California Online Poker Bill Delayed But Not Dead
July 1, 2010 (CAP News Wire) – Although some media sources are reporting that California Senator Rod Wright’s efforts to legalize Internet gambling in the Golden State (Senate Bill 1485,) are dead, the truth is that the plan is only on hold while the lawmaker (and his allies) work to figure out a better way of presenting the legislation to win more support.
Saying the bill is “down, not out”, the Desert Sun’s Debra Gruszecki writes that the Legislation “is still a work in progress.”
Wright’s bill was a longshot from the beginning, Gruszecki claims (although it wasn’t always seen that way). The fact that the state’s powerful gambling-invested Indian tribes opposed the legislation was a good indicator that it wasn’t going anywhere fast.
But that doesn’t mean it’s dead, or even “off the table” as NBC Los Angeles states.
“It’s not a dead process,” said Wright, in an article at the Press-Enterprise. “Just because we don’t do this today doesn’t mean people are going to stop playing Internet poker.”
“The good thing about urgency bills is you can continue to amend them,” Gruszecki quotes Wright. “I will prevail on the leadership of this building to try to move something; if we don’t, we’ll start again in the next session.”
And it’s not that the Tribes are completely opposed to online poker regulation. It is, in fact, something they want, albeit in their own way.
“We have a bill in front of us,” Patrick Dorinson, spokesman for the California Tribal Intrastate Internet Poker Consortium, was quoted in California’s Capitol Weekly. “We have people that want to work together. Let’s work together.”

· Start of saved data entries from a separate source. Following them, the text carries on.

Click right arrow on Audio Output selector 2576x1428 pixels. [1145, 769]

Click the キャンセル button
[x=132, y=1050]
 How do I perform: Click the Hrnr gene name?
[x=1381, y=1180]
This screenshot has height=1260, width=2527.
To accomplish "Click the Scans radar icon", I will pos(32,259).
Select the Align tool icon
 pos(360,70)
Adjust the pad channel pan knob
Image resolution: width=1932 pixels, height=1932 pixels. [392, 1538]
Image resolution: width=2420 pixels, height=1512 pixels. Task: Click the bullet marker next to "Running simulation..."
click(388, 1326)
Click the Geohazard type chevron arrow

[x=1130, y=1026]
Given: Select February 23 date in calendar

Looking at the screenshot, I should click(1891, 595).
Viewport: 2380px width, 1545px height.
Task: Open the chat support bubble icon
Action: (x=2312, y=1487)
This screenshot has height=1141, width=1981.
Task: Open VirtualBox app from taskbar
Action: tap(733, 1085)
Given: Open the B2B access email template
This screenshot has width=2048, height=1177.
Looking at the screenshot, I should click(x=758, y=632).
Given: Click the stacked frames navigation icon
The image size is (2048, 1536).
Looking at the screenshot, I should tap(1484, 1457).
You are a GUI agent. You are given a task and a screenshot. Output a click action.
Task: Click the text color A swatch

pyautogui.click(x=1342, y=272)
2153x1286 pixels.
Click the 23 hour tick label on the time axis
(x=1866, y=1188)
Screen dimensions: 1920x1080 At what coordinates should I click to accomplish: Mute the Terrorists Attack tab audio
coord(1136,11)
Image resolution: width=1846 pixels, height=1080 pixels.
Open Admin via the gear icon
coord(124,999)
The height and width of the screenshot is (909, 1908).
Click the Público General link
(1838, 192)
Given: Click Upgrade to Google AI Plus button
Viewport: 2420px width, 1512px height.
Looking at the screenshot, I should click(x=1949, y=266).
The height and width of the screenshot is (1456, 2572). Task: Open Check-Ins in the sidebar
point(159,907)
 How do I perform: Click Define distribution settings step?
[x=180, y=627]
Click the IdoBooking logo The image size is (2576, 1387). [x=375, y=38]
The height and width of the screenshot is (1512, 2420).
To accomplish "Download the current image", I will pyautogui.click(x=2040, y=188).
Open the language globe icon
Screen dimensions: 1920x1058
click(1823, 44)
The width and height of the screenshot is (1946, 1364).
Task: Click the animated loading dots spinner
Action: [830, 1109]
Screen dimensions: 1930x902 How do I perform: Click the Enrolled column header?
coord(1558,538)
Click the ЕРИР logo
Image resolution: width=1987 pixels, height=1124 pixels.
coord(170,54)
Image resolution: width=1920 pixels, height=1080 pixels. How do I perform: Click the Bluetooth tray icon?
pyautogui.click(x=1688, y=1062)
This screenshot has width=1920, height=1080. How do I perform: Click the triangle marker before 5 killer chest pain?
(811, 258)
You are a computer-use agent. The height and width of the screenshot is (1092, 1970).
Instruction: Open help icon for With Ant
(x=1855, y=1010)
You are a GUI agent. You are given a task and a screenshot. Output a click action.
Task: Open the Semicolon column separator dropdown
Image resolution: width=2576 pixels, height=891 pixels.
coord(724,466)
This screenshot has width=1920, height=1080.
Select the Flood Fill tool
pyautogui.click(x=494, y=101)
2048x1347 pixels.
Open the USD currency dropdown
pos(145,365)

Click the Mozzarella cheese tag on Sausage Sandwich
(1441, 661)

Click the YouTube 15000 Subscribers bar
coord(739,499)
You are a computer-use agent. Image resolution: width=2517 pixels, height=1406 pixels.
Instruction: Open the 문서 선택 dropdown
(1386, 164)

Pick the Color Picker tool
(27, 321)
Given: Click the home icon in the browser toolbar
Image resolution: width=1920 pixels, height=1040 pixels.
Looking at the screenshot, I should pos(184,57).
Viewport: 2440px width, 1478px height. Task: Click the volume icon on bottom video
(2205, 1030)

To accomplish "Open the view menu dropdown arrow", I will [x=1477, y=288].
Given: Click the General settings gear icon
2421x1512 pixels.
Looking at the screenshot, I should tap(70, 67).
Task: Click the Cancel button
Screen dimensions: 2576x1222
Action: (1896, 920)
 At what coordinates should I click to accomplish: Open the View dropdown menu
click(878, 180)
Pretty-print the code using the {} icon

Interestingly, the bad news from California seems to be hitting PartyGaming particularly hard — perhaps because of expectations that the company was gearing up to enter the California market (as recent news of its new headquarters in the Golden State would indicate).
“PartyGaming shares have fallen more than 3% after California delayed a bill on legalising online poker,” states the UK’s Guardian news source.